1. Field of the Invention
The present invention relates to an image pickup apparatus and a control method therefor, as well as a computer-readable storage medium storing a control program for implementing the method, and in particular to a method of displaying a shooting azimuth in an image pickup apparatus having an electronic compass function.
2. Description of the Related Art
In recent years, there has been a growing need in a digital camera for knowing a shooting position and a shooting direction, and those which have a GPS system and an electronic compass function incorporated therein or those which work in cooperation with external GPS equipment have come onto the market.
A main use of an electronic compass in a digital camera is to detect an azimuth of a central part of a taken image (in the direction of the center of a lens' optical axis) and record the azimuth as shooting azimuth data in association with taken image data. On the other hand, an electronic compass function of a digital camera can assist shooting by displaying a shooting azimuth in real time on a display and an EVF on a rear side of the digital camera during shooting.
There has also been proposed a method that, when displaying a shooting azimuth, expressing the shooting azimuth using a figure or a scale because the shooting azimuth displayed merely in numerical form is not easy to understand. For example, Japanese Laid-Open Patent Publication (Kokai) No. H11-155124 discloses a technique according to which environmental conditions during shooting such as position, azimuth, and temperature are defined as graphics and displayed in combination with a taken image. Also, Japanese Laid-Open Patent Publication (Kokai) No. 2008-17223 discloses a technique according to which a guide image indicative of a placement of a subject is created from information on an installation location of an apparatus, information on a pose of the apparatus, and time information, and the created guide image is displayed in a manner being superimposed on a live view image. For example, when the night sky is to be shot, an image of a constellation is displayed as a guide image, enabling a user to shoot a desired constellation.
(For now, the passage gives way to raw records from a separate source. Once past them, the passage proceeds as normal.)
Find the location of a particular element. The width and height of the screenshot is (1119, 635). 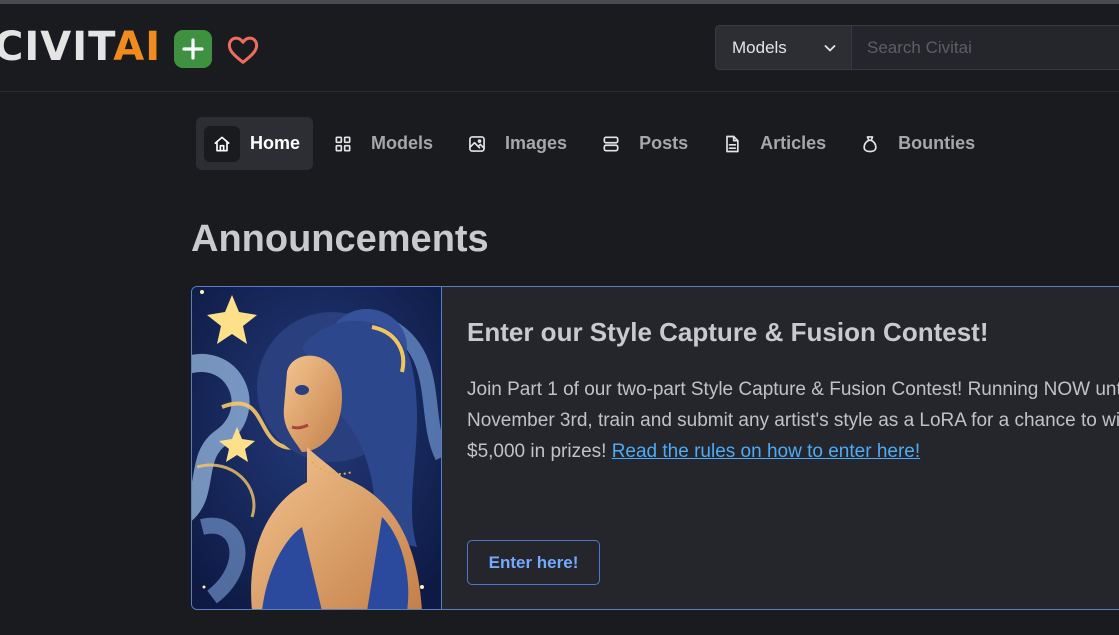

search-type-select: Models is located at coordinates (784, 48).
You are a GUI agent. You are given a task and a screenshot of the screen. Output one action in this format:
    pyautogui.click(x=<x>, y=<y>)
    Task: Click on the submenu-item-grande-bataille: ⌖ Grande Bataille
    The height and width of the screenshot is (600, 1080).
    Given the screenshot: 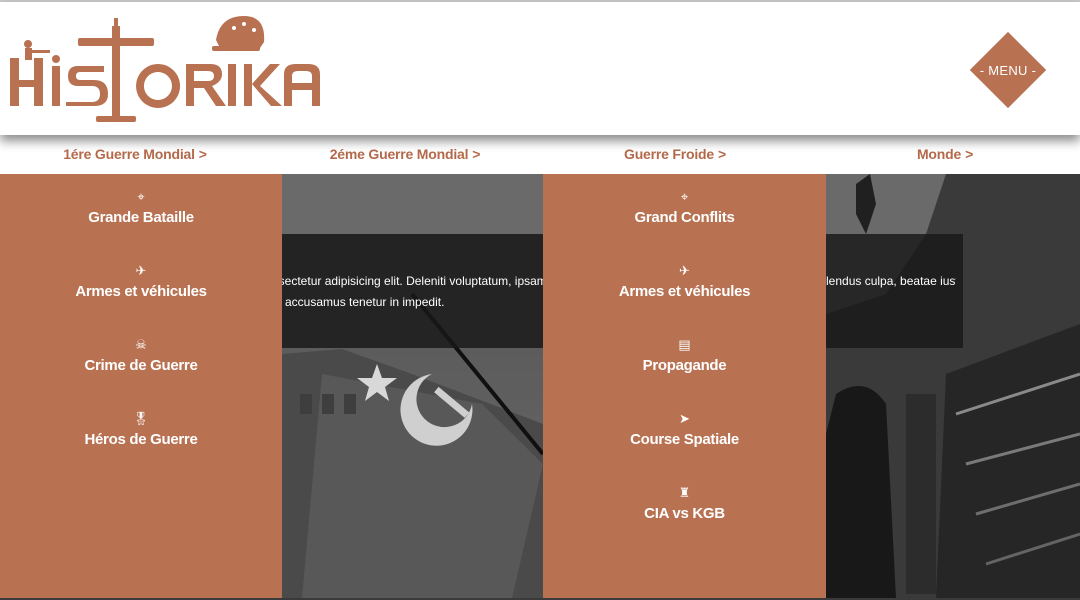 What is the action you would take?
    pyautogui.click(x=141, y=207)
    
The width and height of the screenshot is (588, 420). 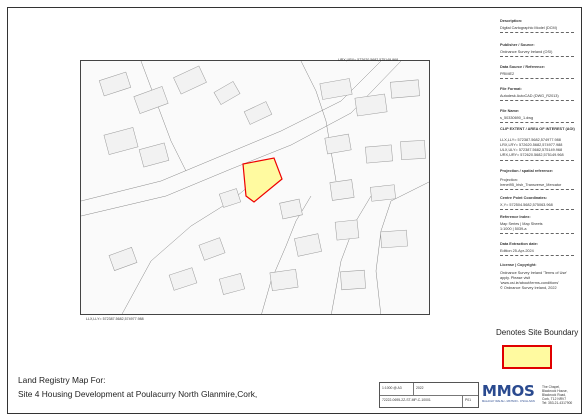 What do you see at coordinates (508, 74) in the screenshot?
I see `datasource-value: PRIME2` at bounding box center [508, 74].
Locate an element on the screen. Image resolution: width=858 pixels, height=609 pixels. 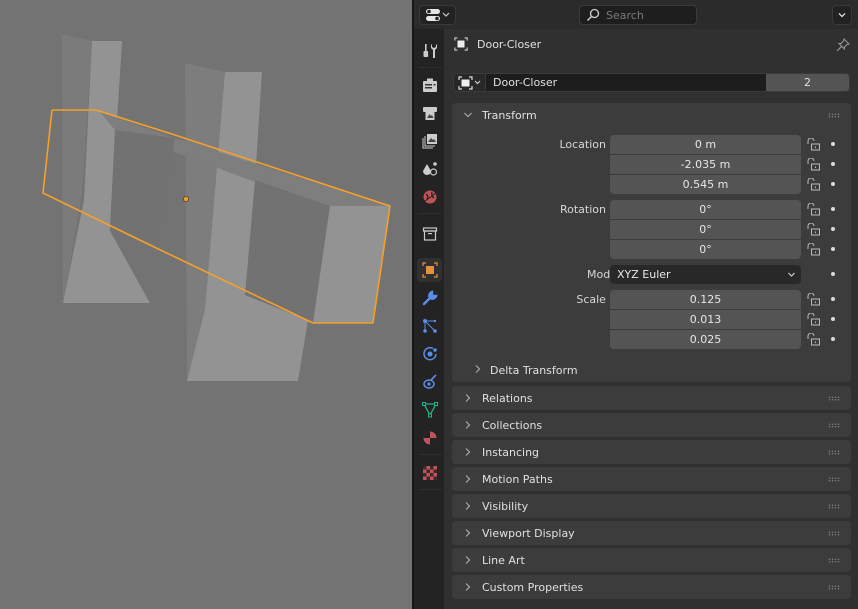
view-layer-icon is located at coordinates (430, 142).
Expressing a shooting azimuth using a figure or a scale or creating and displaying a guide image as described above enables a user to visually recognize a shooting azimuth and use the same for framing during shooting. Further, using positional information, pose information, time information, information on an angle of view, and so on in combination makes it possible to estimate the position and size of a subject itself, which can be used as very useful assist information during shooting.
However, in the case of displaying a though-the-lens image from an image pickup device in real time on a display or an EVF mounted on a rear side of a digital camera for the purpose of framing during shooting, it is necessary to update a though-the-lens image at a frame rate of 15 to 30 frames per second. At the same time, in the case of displaying an azimuth using a figure and a scale, the amount of computations per unit time is large, and hence it is difficult for an arithmetic device with low processing power such as one mounted on a digital camera to produce complicated displays.
Moreover, because the angle of view in shooting does not change when a taking lens is a single focus lens, the interval between ticks does not have to be variable. On the other hand, the angle of view in shooting changes when a taking lens is a zoom lens, the interval between ticks has to be adjusted in real time according to zoom position so that a view of a through-the-lens image being displayed and a view of a shooting azimuth around a perimeter of a screen can be coincident with each other. Such real-time operations require an enormous amount of computations, and it would be much more difficult for an arithmetic device with low processing power to realize this. Even if this can be realized, other processes important for shooting such as a process in which a face is detected, a process in which a subject is followed, and a process in which autofocus is continuously performed (continuous AF) may be affected. The same holds for not only displaying of a through-the-lens image during taking of a still image but also displaying of a through-the-lens image during taking of a moving image.